- Hackers released fake VSCode extension masquerading as Moltbot AI assistant
- Extension carried trojan using remote desktop and layered loaders
- Attacks were quickly detected and stopped, but Moltbot’s site was flagged as dangerous
Hackers have hijacked Moltbot’s good name and used it to deliver malware to countless unsuspecting users – but fortunately the attack was quickly detected and stopped.
Moltbot is an open source personal AI assistant software that runs locally on a user’s computer or server (as opposed to cloud-based alternatives) that lets users interact with large language models (LLM) and automate various tasks. However, since it runs locally with deep system access, some security researchers urged users to be careful as misconfigurations could expose sensitive data and lead to various hacking attempts.
Moltbot was originally called Clawdbot, but was recently renamed to avoid trademark issues, and is one of the more popular AI tools out there with more than 93,000 stars on GitHub at press time. However, its website is currently marked as “dangerous”.
Spoofing Moltbot
Despite being a rising star in the world of AI assistants, Moltbot did not have a Microsoft Visual Studio Code (VSCode) extension.
Cybercriminals took advantage of that fact and released one called “ClawBot Agent – AI Coding Assistant”. The extension worked as intended, but it also had a “fully functioning Trojan,” security researchers explained to Aikido. The Trojan was deployed through a weapons-based instance of a legitimate remote desktop solution.

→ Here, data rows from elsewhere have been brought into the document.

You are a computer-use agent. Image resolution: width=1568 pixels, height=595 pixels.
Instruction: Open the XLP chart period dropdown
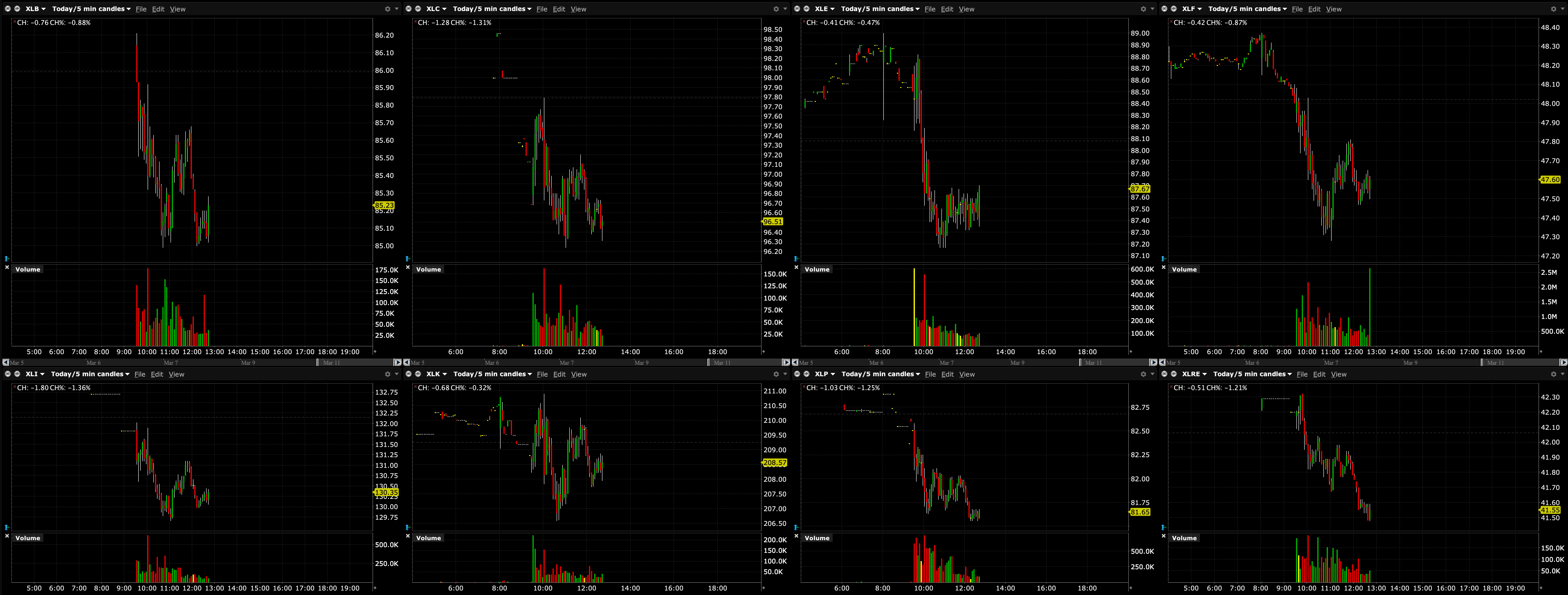click(880, 374)
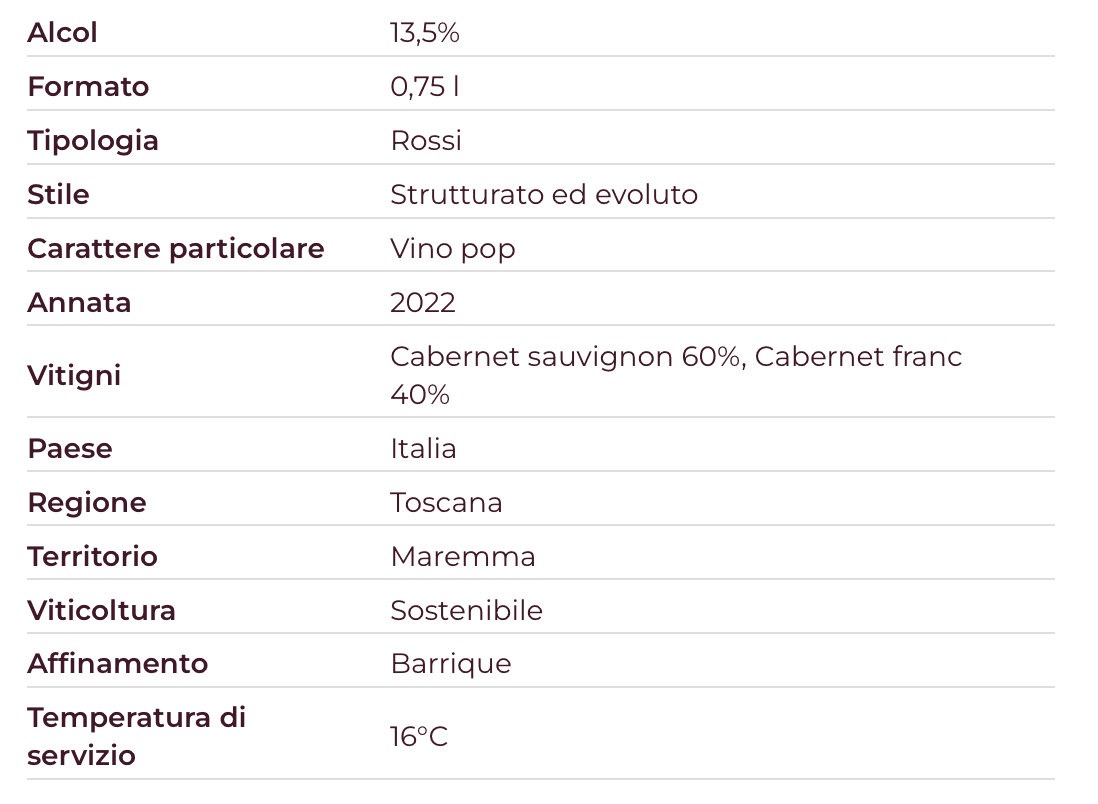Click the Viticoltura row label
Screen dimensions: 1098x804
[x=101, y=610]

In reality, cybercriminals could also have beaten an extension with similar results, but being the only ones on the official Extension Marketplace certainly made their job easier.

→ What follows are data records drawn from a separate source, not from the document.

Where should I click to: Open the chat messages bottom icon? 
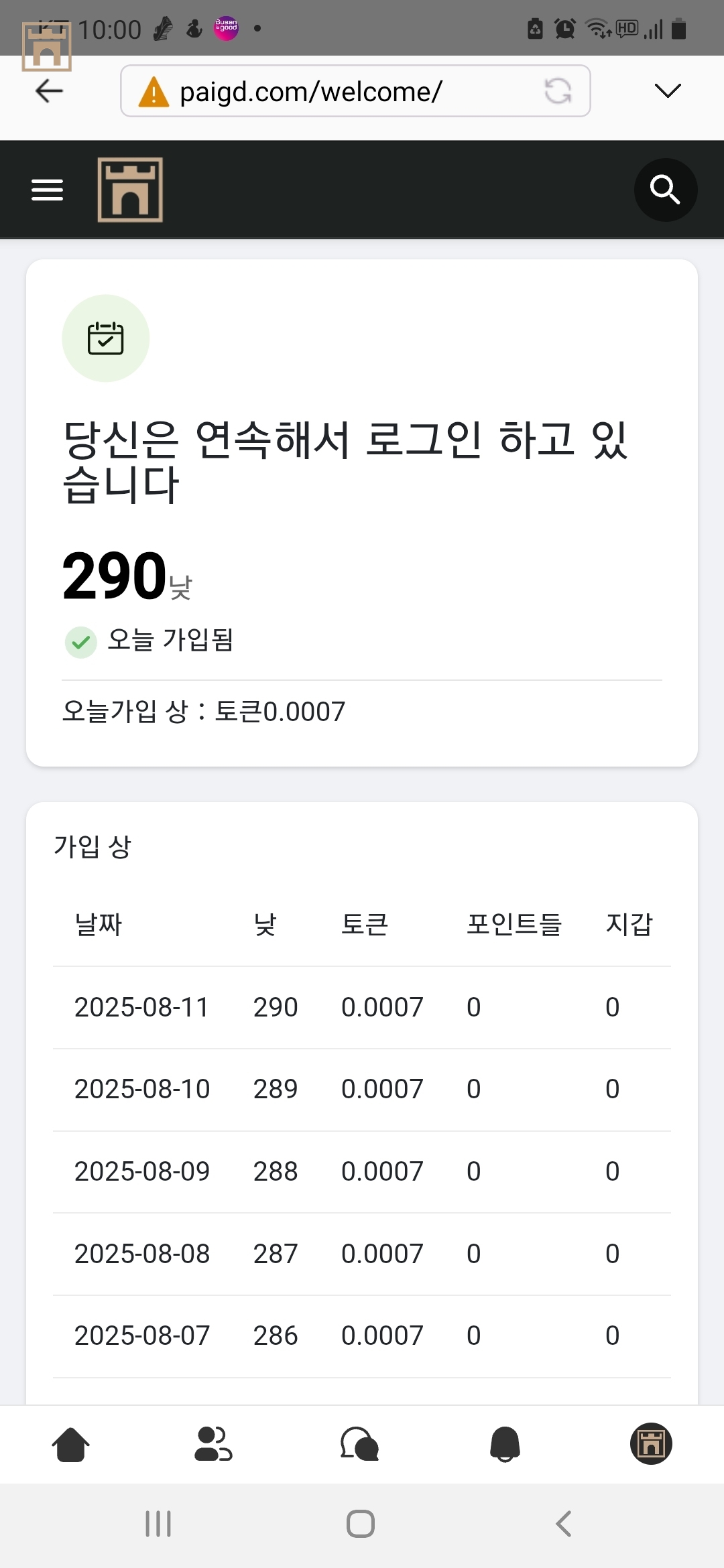(x=360, y=1444)
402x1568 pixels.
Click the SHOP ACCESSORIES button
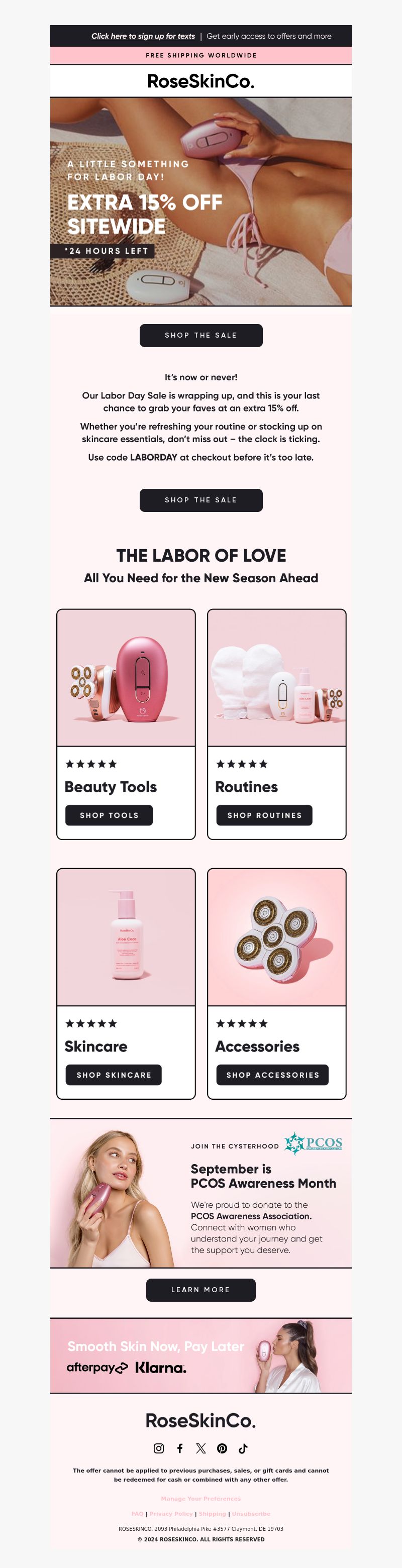272,1075
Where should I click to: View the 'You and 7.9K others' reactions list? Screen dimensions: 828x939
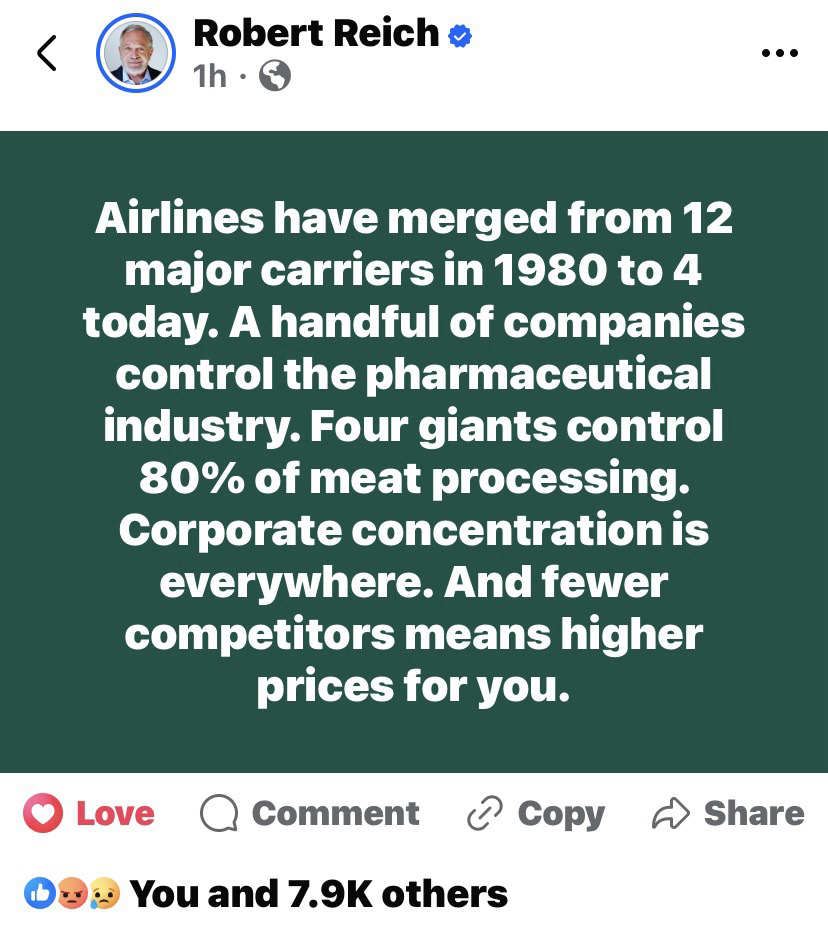318,893
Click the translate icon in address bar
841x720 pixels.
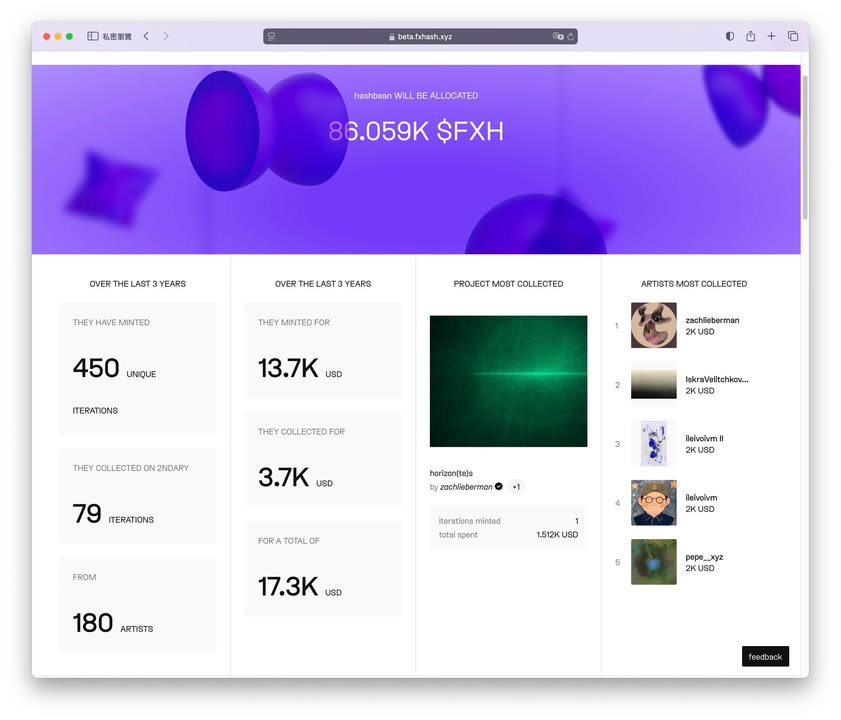(558, 37)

What also made the malware dangerous was the effort to make it look legitimate. “Professional icon, polished UI, integration with seven different AI providers (OpenAI, Anthropic, Google, Ollama, Groq, Mistral, OpenRouter),” Aikido explained.

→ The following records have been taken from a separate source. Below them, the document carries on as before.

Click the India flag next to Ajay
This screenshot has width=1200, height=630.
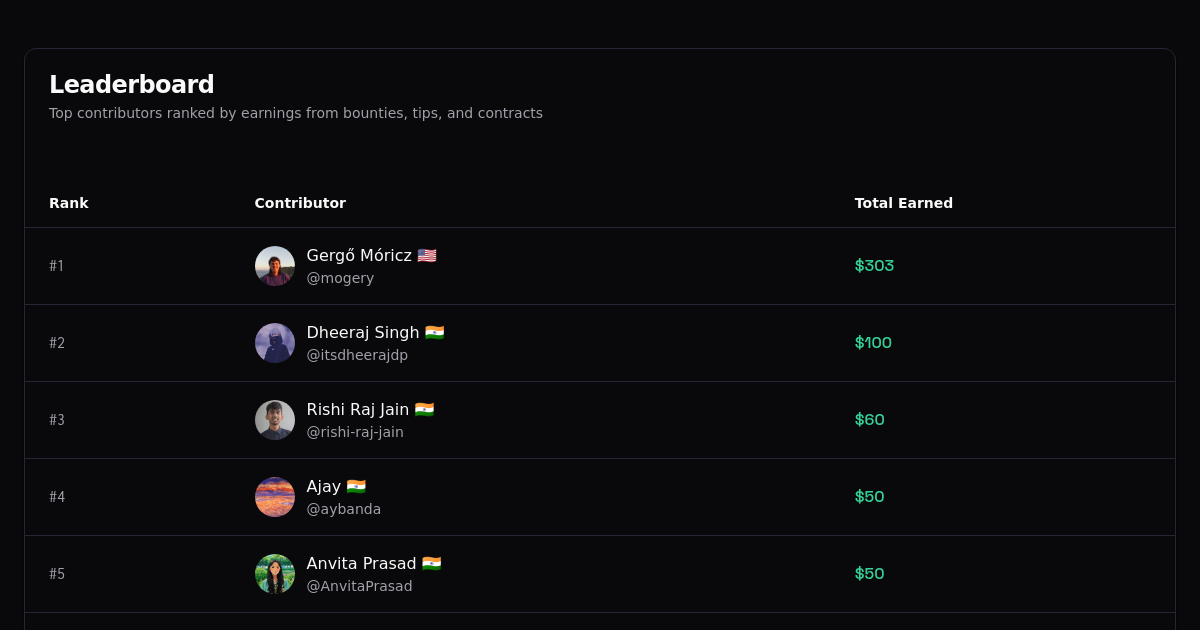click(x=357, y=486)
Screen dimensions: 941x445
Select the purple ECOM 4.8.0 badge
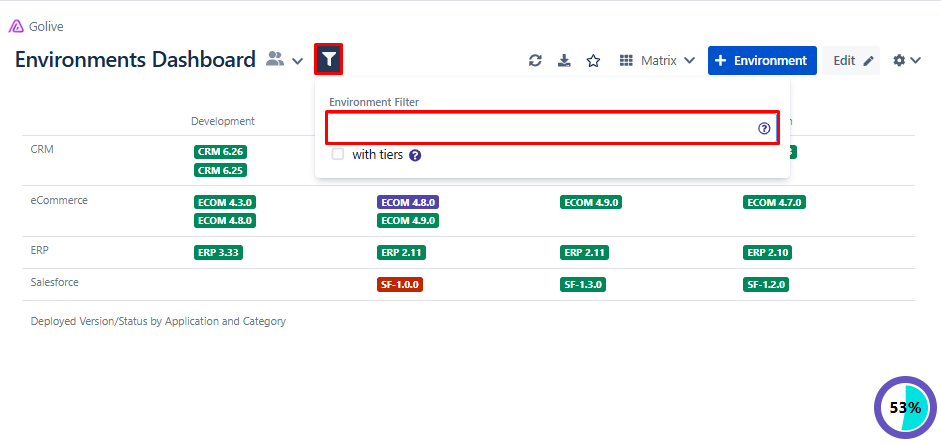[x=408, y=202]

The attackers also went the extra mile to hide their true intentions:
“The layering here is impressive. You have a fake AI assistant that drops legitimate remote access software configured to connect to attacker infrastructure, with a Rust-based backup loader that fetches the same payload from Dropbox disguised as a Zoom update, all staged in a folder named after a screenshot application. Each layer adds confusion for defenders.”